• **Records for the exercise**:
## begin

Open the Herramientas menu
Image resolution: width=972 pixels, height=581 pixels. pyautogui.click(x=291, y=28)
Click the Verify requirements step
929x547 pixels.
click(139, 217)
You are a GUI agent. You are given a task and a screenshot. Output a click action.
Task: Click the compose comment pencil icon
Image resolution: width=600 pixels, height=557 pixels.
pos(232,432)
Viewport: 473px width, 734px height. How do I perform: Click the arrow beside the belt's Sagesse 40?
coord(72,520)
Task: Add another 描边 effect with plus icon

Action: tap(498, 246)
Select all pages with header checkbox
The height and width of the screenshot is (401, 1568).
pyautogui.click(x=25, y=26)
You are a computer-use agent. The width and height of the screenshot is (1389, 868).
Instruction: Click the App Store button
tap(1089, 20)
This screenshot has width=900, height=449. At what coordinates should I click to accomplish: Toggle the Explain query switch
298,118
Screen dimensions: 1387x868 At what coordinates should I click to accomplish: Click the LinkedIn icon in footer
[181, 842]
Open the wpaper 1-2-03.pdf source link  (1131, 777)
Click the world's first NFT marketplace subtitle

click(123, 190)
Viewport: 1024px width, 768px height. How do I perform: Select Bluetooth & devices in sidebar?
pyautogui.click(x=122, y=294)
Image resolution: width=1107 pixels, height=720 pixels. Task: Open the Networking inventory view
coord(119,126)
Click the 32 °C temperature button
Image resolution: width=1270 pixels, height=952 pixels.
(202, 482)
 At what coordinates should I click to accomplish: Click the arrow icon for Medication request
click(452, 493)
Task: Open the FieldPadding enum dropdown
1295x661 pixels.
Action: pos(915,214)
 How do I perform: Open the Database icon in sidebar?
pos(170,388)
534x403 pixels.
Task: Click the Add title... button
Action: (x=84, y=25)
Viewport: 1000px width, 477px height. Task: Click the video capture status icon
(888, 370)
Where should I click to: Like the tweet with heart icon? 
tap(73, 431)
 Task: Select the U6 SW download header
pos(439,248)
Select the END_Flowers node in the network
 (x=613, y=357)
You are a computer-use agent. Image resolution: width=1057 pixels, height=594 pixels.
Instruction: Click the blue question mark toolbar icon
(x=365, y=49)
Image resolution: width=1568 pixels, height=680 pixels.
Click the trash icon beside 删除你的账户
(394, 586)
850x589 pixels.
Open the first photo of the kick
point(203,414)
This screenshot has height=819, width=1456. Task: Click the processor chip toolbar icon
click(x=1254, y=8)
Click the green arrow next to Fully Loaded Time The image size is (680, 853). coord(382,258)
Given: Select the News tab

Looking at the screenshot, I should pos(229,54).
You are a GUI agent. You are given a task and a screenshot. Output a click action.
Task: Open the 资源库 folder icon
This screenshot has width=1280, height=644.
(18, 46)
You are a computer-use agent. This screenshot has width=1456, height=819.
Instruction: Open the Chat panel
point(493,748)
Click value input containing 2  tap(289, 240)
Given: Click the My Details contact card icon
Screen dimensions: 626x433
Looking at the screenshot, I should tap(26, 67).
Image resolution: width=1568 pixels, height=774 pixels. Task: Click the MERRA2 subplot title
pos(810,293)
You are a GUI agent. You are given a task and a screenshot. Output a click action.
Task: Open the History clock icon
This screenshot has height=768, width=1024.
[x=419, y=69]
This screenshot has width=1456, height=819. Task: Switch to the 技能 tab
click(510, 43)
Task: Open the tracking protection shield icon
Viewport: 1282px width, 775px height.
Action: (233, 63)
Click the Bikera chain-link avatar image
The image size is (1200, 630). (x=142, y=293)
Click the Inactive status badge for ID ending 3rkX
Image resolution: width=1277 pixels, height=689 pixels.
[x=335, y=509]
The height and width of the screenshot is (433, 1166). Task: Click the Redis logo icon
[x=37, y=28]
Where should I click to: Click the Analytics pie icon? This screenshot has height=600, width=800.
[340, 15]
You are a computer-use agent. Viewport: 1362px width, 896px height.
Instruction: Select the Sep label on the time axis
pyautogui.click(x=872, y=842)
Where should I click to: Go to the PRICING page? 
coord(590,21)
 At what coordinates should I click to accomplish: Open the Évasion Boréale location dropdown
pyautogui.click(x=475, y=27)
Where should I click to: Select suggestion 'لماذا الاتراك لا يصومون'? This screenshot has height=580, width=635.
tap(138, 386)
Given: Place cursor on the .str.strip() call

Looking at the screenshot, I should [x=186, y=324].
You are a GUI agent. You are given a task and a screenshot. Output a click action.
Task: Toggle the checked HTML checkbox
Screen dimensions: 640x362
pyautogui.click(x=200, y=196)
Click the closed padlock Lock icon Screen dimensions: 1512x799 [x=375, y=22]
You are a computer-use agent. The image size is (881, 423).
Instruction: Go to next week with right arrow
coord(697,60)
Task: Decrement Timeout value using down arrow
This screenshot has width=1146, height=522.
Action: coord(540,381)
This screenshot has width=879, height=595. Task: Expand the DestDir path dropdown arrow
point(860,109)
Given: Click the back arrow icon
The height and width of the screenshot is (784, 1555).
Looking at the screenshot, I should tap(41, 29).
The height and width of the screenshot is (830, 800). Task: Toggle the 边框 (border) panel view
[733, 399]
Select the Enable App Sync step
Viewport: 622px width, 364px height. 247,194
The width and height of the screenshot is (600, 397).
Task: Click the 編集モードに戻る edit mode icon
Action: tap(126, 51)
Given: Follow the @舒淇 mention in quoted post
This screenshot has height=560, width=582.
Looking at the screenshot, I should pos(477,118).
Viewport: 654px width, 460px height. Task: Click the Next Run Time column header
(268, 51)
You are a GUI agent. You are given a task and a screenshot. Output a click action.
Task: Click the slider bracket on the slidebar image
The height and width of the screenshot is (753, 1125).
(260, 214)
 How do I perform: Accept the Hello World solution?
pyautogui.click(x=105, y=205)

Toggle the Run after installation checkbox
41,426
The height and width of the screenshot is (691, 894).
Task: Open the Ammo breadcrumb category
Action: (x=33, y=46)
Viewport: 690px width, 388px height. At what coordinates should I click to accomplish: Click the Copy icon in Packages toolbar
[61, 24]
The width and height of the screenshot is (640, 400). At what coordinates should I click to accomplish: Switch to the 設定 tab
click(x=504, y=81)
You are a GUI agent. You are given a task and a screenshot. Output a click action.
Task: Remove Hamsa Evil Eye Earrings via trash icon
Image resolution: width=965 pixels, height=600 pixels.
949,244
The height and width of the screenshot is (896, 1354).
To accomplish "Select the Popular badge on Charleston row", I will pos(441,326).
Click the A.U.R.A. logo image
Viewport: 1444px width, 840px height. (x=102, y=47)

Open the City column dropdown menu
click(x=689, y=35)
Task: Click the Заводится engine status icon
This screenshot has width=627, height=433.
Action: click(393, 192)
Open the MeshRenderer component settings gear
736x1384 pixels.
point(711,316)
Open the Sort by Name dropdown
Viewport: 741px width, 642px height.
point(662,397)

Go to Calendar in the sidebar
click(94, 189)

## end

• **Short task**:
Can you write out the rows above again, replacing every "sidebar" with "side panel" and leaving everything else unchanged?

• **Written reply**:
Open the Herramientas menu
Image resolution: width=972 pixels, height=581 pixels. pyautogui.click(x=291, y=28)
Click the Verify requirements step
929x547 pixels.
click(139, 217)
You are a GUI agent. You are given a task and a screenshot. Output a click action.
Task: Click the compose comment pencil icon
Image resolution: width=600 pixels, height=557 pixels.
pos(232,432)
Viewport: 473px width, 734px height. How do I perform: Click the arrow beside the belt's Sagesse 40?
coord(72,520)
Task: Add another 描边 effect with plus icon

Action: tap(498, 246)
Select all pages with header checkbox
The height and width of the screenshot is (401, 1568).
pyautogui.click(x=25, y=26)
You are a computer-use agent. The width and height of the screenshot is (1389, 868).
Instruction: Click the App Store button
tap(1089, 20)
This screenshot has width=900, height=449. At what coordinates should I click to accomplish: Toggle the Explain query switch
298,118
Screen dimensions: 1387x868 At what coordinates should I click to accomplish: Click the LinkedIn icon in footer
[181, 842]
Open the wpaper 1-2-03.pdf source link  (1131, 777)
Click the world's first NFT marketplace subtitle

click(123, 190)
Viewport: 1024px width, 768px height. How do I perform: Select Bluetooth & devices in side panel?
pyautogui.click(x=122, y=294)
Image resolution: width=1107 pixels, height=720 pixels. Task: Open the Networking inventory view
coord(119,126)
Click the 32 °C temperature button
Image resolution: width=1270 pixels, height=952 pixels.
(202, 482)
 At what coordinates should I click to accomplish: Click the arrow icon for Medication request
click(452, 493)
Task: Open the FieldPadding enum dropdown
1295x661 pixels.
Action: pos(915,214)
 How do I perform: Open the Database icon in side panel?
pos(170,388)
534x403 pixels.
Task: Click the Add title... button
Action: (x=84, y=25)
Viewport: 1000px width, 477px height. Task: Click the video capture status icon
(888, 370)
Where should I click to: Like the tweet with heart icon? 
tap(73, 431)
 Task: Select the U6 SW download header
pos(439,248)
Select the END_Flowers node in the network
 (x=613, y=357)
You are a computer-use agent. Image resolution: width=1057 pixels, height=594 pixels.
Instruction: Click the blue question mark toolbar icon
(x=365, y=49)
Image resolution: width=1568 pixels, height=680 pixels.
Click the trash icon beside 删除你的账户
(394, 586)
850x589 pixels.
Open the first photo of the kick
point(203,414)
This screenshot has height=819, width=1456. Task: Click the processor chip toolbar icon
click(x=1254, y=8)
Click the green arrow next to Fully Loaded Time The image size is (680, 853). coord(382,258)
Given: Select the News tab

Looking at the screenshot, I should pos(229,54).
You are a GUI agent. You are given a task and a screenshot. Output a click action.
Task: Open the 资源库 folder icon
This screenshot has width=1280, height=644.
(18, 46)
You are a computer-use agent. This screenshot has width=1456, height=819.
Instruction: Open the Chat panel
point(493,748)
Click value input containing 2  tap(289, 240)
Given: Click the My Details contact card icon
Screen dimensions: 626x433
Looking at the screenshot, I should tap(26, 67).
Image resolution: width=1568 pixels, height=774 pixels. Task: Click the MERRA2 subplot title
pos(810,293)
You are a GUI agent. You are given a task and a screenshot. Output a click action.
Task: Open the History clock icon
This screenshot has height=768, width=1024.
[x=419, y=69]
This screenshot has width=1456, height=819. Task: Switch to the 技能 tab
click(510, 43)
Task: Open the tracking protection shield icon
Viewport: 1282px width, 775px height.
Action: (233, 63)
Click the Bikera chain-link avatar image
The image size is (1200, 630). (x=142, y=293)
Click the Inactive status badge for ID ending 3rkX
Image resolution: width=1277 pixels, height=689 pixels.
[x=335, y=509]
The height and width of the screenshot is (433, 1166). Task: Click the Redis logo icon
[x=37, y=28]
Where should I click to: Click the Analytics pie icon? This screenshot has height=600, width=800.
[340, 15]
You are a computer-use agent. Viewport: 1362px width, 896px height.
Instruction: Select the Sep label on the time axis
pyautogui.click(x=872, y=842)
Where should I click to: Go to the PRICING page? 
coord(590,21)
 At what coordinates should I click to accomplish: Open the Évasion Boréale location dropdown
pyautogui.click(x=475, y=27)
Where should I click to: Select suggestion 'لماذا الاتراك لا يصومون'? This screenshot has height=580, width=635.
tap(138, 386)
Given: Place cursor on the .str.strip() call

Looking at the screenshot, I should [x=186, y=324].
You are a GUI agent. You are given a task and a screenshot. Output a click action.
Task: Toggle the checked HTML checkbox
Screen dimensions: 640x362
pyautogui.click(x=200, y=196)
Click the closed padlock Lock icon Screen dimensions: 1512x799 [x=375, y=22]
You are a computer-use agent. The image size is (881, 423).
Instruction: Go to next week with right arrow
coord(697,60)
Task: Decrement Timeout value using down arrow
This screenshot has width=1146, height=522.
Action: coord(540,381)
This screenshot has width=879, height=595. Task: Expand the DestDir path dropdown arrow
point(860,109)
Given: Click the back arrow icon
The height and width of the screenshot is (784, 1555).
Looking at the screenshot, I should tap(41, 29).
The height and width of the screenshot is (830, 800). Task: Toggle the 边框 (border) panel view
[733, 399]
Select the Enable App Sync step
Viewport: 622px width, 364px height. 247,194
The width and height of the screenshot is (600, 397).
Task: Click the 編集モードに戻る edit mode icon
Action: tap(126, 51)
Given: Follow the @舒淇 mention in quoted post
This screenshot has height=560, width=582.
Looking at the screenshot, I should pos(477,118).
Viewport: 654px width, 460px height. Task: Click the Next Run Time column header
(268, 51)
You are a GUI agent. You are given a task and a screenshot. Output a click action.
Task: Click the slider bracket on the slidebar image
The height and width of the screenshot is (753, 1125).
(260, 214)
 How do I perform: Accept the Hello World solution?
pyautogui.click(x=105, y=205)

Toggle the Run after installation checkbox
41,426
The height and width of the screenshot is (691, 894).
Task: Open the Ammo breadcrumb category
Action: (x=33, y=46)
Viewport: 690px width, 388px height. At what coordinates should I click to accomplish: Click the Copy icon in Packages toolbar
[61, 24]
The width and height of the screenshot is (640, 400). At what coordinates should I click to accomplish: Switch to the 設定 tab
click(x=504, y=81)
You are a GUI agent. You are given a task and a screenshot. Output a click action.
Task: Remove Hamsa Evil Eye Earrings via trash icon
Image resolution: width=965 pixels, height=600 pixels.
949,244
The height and width of the screenshot is (896, 1354).
To accomplish "Select the Popular badge on Charleston row", I will pos(441,326).
Click the A.U.R.A. logo image
Viewport: 1444px width, 840px height. (x=102, y=47)

Open the City column dropdown menu
click(x=689, y=35)
Task: Click the Заводится engine status icon
This screenshot has width=627, height=433.
Action: click(393, 192)
Open the MeshRenderer component settings gear
736x1384 pixels.
point(711,316)
Open the Sort by Name dropdown
Viewport: 741px width, 642px height.
point(662,397)

Go to Calendar in the side panel
click(94, 189)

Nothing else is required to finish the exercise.